*How to complete this task:* Present an exact copy of each line below.

*Records for this task:*
· · ·

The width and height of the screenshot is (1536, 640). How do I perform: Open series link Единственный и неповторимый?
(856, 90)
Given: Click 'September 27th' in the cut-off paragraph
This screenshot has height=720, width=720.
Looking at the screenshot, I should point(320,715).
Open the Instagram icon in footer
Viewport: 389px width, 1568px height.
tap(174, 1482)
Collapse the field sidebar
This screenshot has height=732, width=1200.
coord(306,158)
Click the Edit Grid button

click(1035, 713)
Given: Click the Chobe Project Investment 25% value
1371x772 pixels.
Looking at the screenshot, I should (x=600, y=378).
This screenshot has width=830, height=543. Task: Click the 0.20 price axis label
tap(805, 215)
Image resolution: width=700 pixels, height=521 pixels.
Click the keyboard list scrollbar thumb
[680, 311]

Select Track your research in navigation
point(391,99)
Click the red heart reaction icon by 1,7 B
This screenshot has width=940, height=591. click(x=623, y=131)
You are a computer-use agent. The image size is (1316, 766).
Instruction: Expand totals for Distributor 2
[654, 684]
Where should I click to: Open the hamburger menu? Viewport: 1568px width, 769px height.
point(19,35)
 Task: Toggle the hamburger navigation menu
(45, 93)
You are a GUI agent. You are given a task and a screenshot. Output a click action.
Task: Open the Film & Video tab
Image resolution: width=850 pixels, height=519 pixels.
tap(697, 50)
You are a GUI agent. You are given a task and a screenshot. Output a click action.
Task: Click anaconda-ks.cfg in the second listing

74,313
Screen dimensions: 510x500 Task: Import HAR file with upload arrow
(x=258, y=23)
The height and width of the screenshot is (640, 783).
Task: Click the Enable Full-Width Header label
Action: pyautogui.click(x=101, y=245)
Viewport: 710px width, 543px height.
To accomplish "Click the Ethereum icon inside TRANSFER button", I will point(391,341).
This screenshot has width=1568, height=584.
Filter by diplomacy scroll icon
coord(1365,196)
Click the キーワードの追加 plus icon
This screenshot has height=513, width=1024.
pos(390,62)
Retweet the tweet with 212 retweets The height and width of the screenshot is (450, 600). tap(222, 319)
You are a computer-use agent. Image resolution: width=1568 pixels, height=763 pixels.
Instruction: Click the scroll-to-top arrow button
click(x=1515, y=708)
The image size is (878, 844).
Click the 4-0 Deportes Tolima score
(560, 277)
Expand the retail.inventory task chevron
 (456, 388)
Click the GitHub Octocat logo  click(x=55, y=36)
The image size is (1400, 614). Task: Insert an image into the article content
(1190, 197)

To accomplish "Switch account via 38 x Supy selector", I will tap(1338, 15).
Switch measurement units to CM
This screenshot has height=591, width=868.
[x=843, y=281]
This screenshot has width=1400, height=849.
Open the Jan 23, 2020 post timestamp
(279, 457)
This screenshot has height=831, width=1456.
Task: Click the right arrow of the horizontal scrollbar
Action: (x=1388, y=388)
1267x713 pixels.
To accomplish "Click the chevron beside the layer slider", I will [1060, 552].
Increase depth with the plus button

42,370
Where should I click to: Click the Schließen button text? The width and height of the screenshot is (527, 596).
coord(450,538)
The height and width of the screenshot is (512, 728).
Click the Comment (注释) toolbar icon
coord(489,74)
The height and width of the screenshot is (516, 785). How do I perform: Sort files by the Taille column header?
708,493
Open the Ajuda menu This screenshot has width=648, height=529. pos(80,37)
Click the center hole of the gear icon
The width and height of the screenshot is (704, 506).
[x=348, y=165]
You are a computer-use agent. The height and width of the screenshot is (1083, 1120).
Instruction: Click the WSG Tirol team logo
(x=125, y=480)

· · ·

*Exercise response:*
The width and height of the screenshot is (1536, 640). How do I perform: Open series link Единственный и неповторимый?
(856, 90)
Given: Click 'September 27th' in the cut-off paragraph
This screenshot has height=720, width=720.
Looking at the screenshot, I should point(320,715).
Open the Instagram icon in footer
Viewport: 389px width, 1568px height.
tap(174, 1482)
Collapse the field sidebar
This screenshot has height=732, width=1200.
coord(306,158)
Click the Edit Grid button

click(1035, 713)
Given: Click the Chobe Project Investment 25% value
1371x772 pixels.
Looking at the screenshot, I should (x=600, y=378).
This screenshot has width=830, height=543. Task: Click the 0.20 price axis label
tap(805, 215)
Image resolution: width=700 pixels, height=521 pixels.
Click the keyboard list scrollbar thumb
[680, 311]

Select Track your research in navigation
point(391,99)
Click the red heart reaction icon by 1,7 B
This screenshot has width=940, height=591. click(x=623, y=131)
You are a computer-use agent. The image size is (1316, 766).
Instruction: Expand totals for Distributor 2
[654, 684]
Where should I click to: Open the hamburger menu? Viewport: 1568px width, 769px height.
point(19,35)
 Task: Toggle the hamburger navigation menu
(45, 93)
You are a GUI agent. You are given a task and a screenshot. Output a click action.
Task: Open the Film & Video tab
Image resolution: width=850 pixels, height=519 pixels.
tap(697, 50)
You are a GUI agent. You are given a task and a screenshot. Output a click action.
Task: Click anaconda-ks.cfg in the second listing

74,313
Screen dimensions: 510x500 Task: Import HAR file with upload arrow
(x=258, y=23)
The height and width of the screenshot is (640, 783).
Task: Click the Enable Full-Width Header label
Action: pyautogui.click(x=101, y=245)
Viewport: 710px width, 543px height.
To accomplish "Click the Ethereum icon inside TRANSFER button", I will point(391,341).
This screenshot has width=1568, height=584.
Filter by diplomacy scroll icon
coord(1365,196)
Click the キーワードの追加 plus icon
This screenshot has height=513, width=1024.
pos(390,62)
Retweet the tweet with 212 retweets The height and width of the screenshot is (450, 600). tap(222, 319)
You are a computer-use agent. Image resolution: width=1568 pixels, height=763 pixels.
Instruction: Click the scroll-to-top arrow button
click(x=1515, y=708)
The image size is (878, 844).
Click the 4-0 Deportes Tolima score
(560, 277)
Expand the retail.inventory task chevron
 (456, 388)
Click the GitHub Octocat logo  click(x=55, y=36)
The image size is (1400, 614). Task: Insert an image into the article content
(1190, 197)

To accomplish "Switch account via 38 x Supy selector", I will tap(1338, 15).
Switch measurement units to CM
This screenshot has height=591, width=868.
[x=843, y=281]
This screenshot has width=1400, height=849.
Open the Jan 23, 2020 post timestamp
(279, 457)
This screenshot has height=831, width=1456.
Task: Click the right arrow of the horizontal scrollbar
Action: (x=1388, y=388)
1267x713 pixels.
To accomplish "Click the chevron beside the layer slider", I will [1060, 552].
Increase depth with the plus button

42,370
Where should I click to: Click the Schließen button text? The width and height of the screenshot is (527, 596).
coord(450,538)
The height and width of the screenshot is (512, 728).
Click the Comment (注释) toolbar icon
coord(489,74)
The height and width of the screenshot is (516, 785). How do I perform: Sort files by the Taille column header?
708,493
Open the Ajuda menu This screenshot has width=648, height=529. pos(80,37)
Click the center hole of the gear icon
The width and height of the screenshot is (704, 506).
[x=348, y=165]
You are a computer-use agent. The height and width of the screenshot is (1083, 1120).
Instruction: Click the WSG Tirol team logo
(x=125, y=480)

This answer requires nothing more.